In recent years, Sickert's name has been connected with Jack the Ripper.

In 1976, 2002, crime novelist Patricia Cornwell, in Portrait of a Killer: Jack the Ripper - Case Closed (2002), presented her theory that Sickert was responsible for the serial murders in Whitechapel in the late 19th century. She also believes he committed many other murders. She bases her assertions on DNA comparisons, opinions about Sickert's paintings and sketches, and the suggestion that Sickert had a penis that was deformed from birth, which she claims would make him incapable of sexual intercourse.

Cornwell purchased 31 paintings by Sickert and is said to have destroyed one or more of them searching for Sickert's DNA, which Cornwell denies. She DNA-tested numerous stamps and envelopes she believed to have been licked by Sickert, and compared them to stamps and envelopes from letters claiming to be written by Jack the Ripper. Most of these contained no DNA evidence at all, which is unsurprising considering how old they are and how they have been treated over the years. She reports that, in one case, the mitochondrial DNA that she assumes is from Sickert cannot be ruled out as being a match to the mitochondrial DNA found in one of the "Jack the Ripper" letters.

At the time of her research and book publication, Cornwell was not aware of the collection of Sickert documents at the Beaverbrook Art Gallery, which is likely to provide DNA on stamps. Cornwell is continuing to finance further DNA testing in pursuit of her hypothesis. In recent talks, she has claimed new evidence of a connection between stationery (assumed to be the envelopes and letters by Sickert to Lord Beaverbrook) and other Ripper-related letters held by Scotland Yard.

Critics of her theory note that the comparisons have only focused on mitochondrial DNA, which, depending on the expert queried, would be shared by between 10% and .1% of the population. Cornwell openly admits the limitations of mitochondrial DNA testing, but defends it as the only DNA test possible at this time, given the available DNA sources.

-- EXERCISE DATA --
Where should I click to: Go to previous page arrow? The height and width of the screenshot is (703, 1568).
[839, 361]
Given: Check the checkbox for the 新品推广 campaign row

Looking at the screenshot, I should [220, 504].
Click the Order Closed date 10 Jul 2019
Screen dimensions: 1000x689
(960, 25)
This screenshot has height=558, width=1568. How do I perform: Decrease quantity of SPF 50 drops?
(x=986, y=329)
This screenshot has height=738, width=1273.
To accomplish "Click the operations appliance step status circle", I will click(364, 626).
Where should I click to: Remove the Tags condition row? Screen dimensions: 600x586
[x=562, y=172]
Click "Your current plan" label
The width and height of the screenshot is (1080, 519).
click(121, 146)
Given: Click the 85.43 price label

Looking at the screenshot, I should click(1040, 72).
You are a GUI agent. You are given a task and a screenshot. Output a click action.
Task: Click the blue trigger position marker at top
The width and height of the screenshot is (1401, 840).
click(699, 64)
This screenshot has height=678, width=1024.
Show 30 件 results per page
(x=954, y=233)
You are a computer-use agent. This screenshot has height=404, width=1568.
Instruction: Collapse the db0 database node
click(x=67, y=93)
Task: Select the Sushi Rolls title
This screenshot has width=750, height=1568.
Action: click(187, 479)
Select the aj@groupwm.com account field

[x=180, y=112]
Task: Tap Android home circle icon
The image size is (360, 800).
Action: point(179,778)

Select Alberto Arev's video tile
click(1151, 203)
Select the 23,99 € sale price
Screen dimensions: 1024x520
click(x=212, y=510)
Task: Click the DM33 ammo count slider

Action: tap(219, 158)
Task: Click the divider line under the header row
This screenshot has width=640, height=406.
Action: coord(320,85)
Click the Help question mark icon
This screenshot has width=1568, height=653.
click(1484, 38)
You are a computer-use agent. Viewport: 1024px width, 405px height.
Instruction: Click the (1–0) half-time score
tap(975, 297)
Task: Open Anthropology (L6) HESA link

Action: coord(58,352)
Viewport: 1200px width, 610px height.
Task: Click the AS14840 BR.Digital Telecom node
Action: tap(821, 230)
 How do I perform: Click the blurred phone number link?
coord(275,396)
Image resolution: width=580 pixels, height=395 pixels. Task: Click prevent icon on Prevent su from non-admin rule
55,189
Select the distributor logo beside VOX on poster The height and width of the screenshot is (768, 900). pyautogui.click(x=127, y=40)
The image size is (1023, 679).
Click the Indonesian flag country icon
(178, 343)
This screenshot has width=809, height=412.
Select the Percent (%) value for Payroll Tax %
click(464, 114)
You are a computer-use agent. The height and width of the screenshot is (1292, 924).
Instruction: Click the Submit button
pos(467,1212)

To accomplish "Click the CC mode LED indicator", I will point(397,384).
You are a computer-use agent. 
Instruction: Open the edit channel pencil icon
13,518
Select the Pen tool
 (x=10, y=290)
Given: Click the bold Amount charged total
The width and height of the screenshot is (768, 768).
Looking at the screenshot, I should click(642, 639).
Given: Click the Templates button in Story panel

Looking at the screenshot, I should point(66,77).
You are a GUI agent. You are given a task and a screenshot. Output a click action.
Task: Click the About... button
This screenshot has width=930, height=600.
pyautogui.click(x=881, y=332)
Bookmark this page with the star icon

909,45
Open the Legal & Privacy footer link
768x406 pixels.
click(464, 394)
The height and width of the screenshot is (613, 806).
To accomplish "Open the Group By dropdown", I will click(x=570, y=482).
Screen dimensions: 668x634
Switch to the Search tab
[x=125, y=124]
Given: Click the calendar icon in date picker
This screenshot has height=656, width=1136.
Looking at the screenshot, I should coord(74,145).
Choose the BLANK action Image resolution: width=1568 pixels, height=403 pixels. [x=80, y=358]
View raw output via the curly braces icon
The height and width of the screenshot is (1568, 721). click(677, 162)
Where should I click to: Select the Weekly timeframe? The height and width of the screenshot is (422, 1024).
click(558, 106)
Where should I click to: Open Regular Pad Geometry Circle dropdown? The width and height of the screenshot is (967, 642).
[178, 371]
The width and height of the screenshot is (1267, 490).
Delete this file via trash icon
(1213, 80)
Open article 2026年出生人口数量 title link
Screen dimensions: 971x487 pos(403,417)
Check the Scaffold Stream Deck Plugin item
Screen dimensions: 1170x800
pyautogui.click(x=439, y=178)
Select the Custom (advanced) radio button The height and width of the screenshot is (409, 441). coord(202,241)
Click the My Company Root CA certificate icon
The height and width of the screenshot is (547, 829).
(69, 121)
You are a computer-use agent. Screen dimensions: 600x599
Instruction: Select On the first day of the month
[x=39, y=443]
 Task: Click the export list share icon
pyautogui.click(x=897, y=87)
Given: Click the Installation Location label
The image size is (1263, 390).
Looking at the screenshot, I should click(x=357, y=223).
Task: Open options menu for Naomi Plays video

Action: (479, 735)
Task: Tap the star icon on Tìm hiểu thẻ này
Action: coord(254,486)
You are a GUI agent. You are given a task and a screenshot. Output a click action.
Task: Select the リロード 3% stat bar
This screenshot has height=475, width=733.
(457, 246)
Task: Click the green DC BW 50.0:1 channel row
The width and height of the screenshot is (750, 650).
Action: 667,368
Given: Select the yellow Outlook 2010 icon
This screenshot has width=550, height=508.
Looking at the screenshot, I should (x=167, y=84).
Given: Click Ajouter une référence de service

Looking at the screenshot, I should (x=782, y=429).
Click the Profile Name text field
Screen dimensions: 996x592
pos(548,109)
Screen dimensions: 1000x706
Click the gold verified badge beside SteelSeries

-- USING THE INFORMATION --
1. Translate into French the following sentence from the text on Sickert and Jack the Ripper: "Cornwell is continuing to finance further DNA testing in pursuit of her hypothesis."
2. Return, copied exactly, the portion of the text on Sickert and Jack the Ripper between "In recent years, Sickert's" and "of sexual intercourse.", inclusive.

-- EXERCISE RESPONSES --
1. Cornwell continue de financer de nouvelles analyses ADN pour étayer son hypothèse.

2.
In recent years, Sickert's name has been connected with Jack the Ripper.

In 1976, 2002, crime novelist Patricia Cornwell, in Portrait of a Killer: Jack the Ripper - Case Closed (2002), presented her theory that Sickert was responsible for the serial murders in Whitechapel in the late 19th century. She also believes he committed many other murders. She bases her assertions on DNA comparisons, opinions about Sickert's paintings and sketches, and the suggestion that Sickert had a penis that was deformed from birth, which she claims would make him incapable of sexual intercourse.